GEW-Chefin Stefanie Odenwald fordert den Senat auf, das Arbeitszeitmodell nicht einzuführen und die rechtlichen Einwände ernst zu nehmen. Parallel bereitet die GEW Prozesse vor, die aber erst starten können, wenn die Verordnung offiziell veröffentlicht wird.

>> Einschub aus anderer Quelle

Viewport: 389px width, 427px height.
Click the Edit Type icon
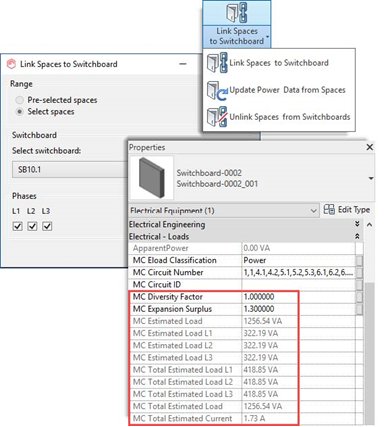point(329,210)
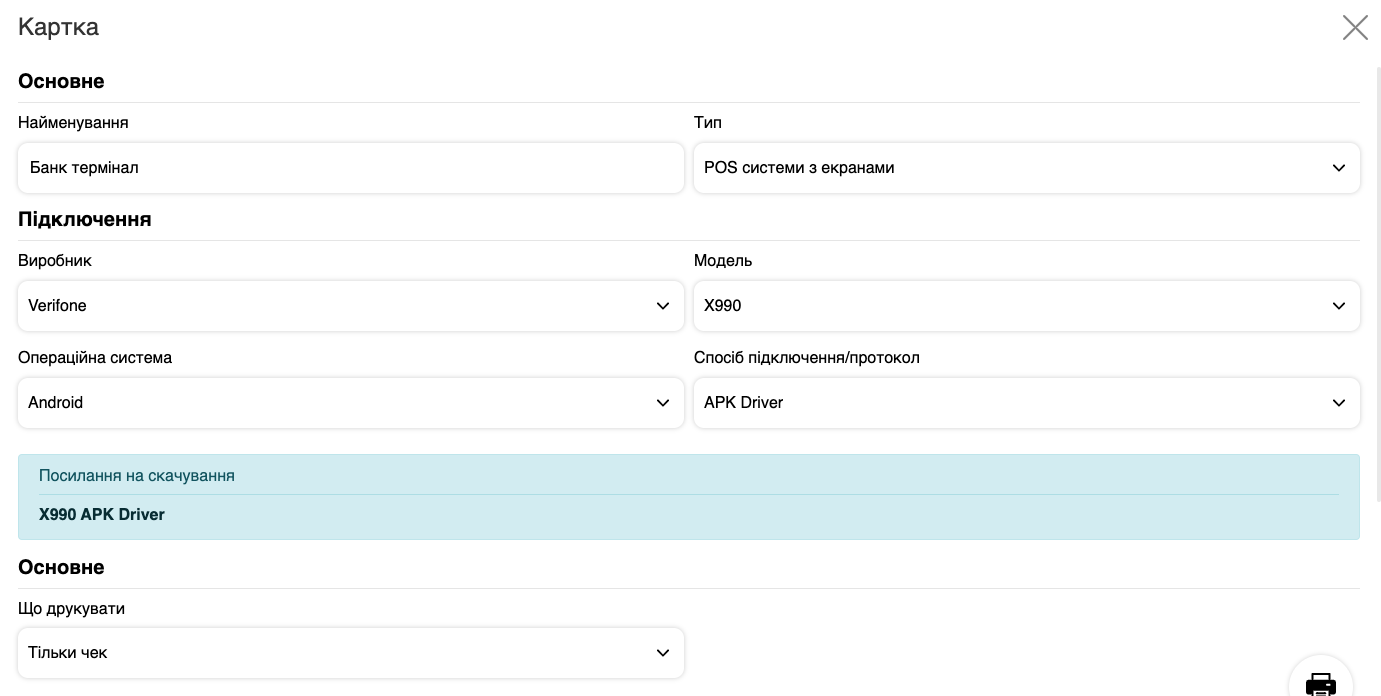Image resolution: width=1381 pixels, height=696 pixels.
Task: Click the Найменування field label
Action: [73, 123]
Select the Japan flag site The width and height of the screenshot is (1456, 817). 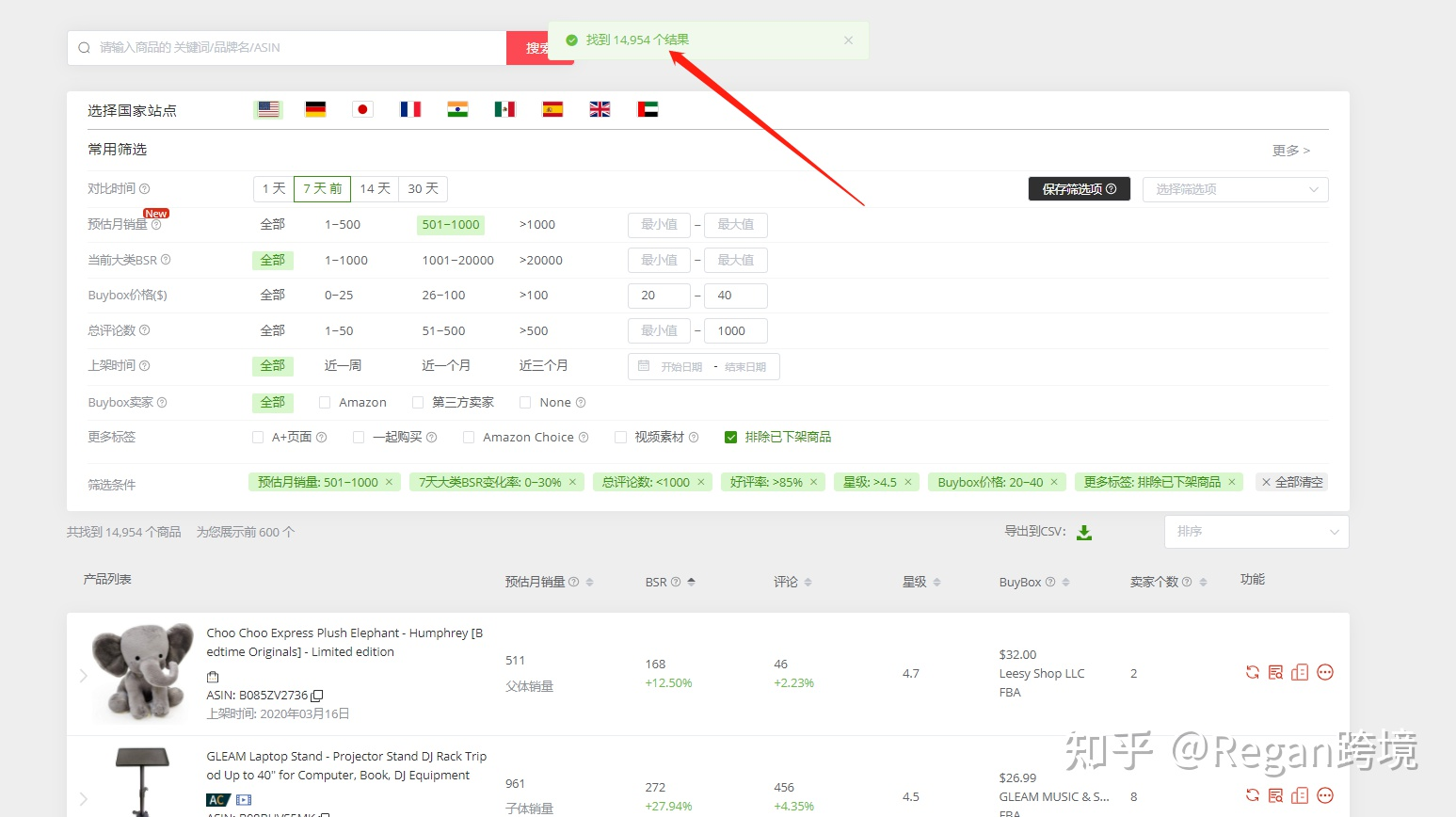pos(362,108)
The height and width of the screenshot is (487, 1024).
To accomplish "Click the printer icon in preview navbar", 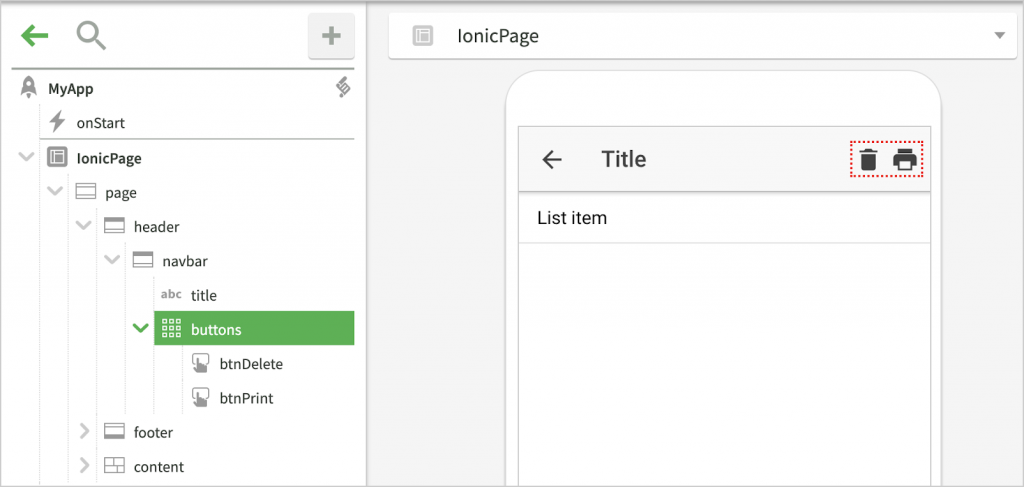I will pos(905,159).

Bis so ein Prozess entschieden sei, gehe es allerdings „nicht schnell“ , sagt Plander.

Unterdessen hält der Deutsche Lehrerverband Hamburg (DLH) an seinem Plan fest, das Modell per „einstweiliger Verfügung“ zu stoppen, weil das seit 1996 geltende Arbeitsschutzgesetz nicht berücksichtigt wurde. „Wir haben etwa 20 Individualklagen vorbereitet“, sagt DLH-Chef Arno Becker. Allerdings können auch die DLH-Juristen erst loslegen, wenn die Verordnung in Kraft tritt. Damit lässt man sich in der Bildungsbehörde aber laut Sprecher Alexander Luckow Zeit bis zum 1. August, dem Zeitpunkt, ab dem Lehrer auch danach arbeiten müssen.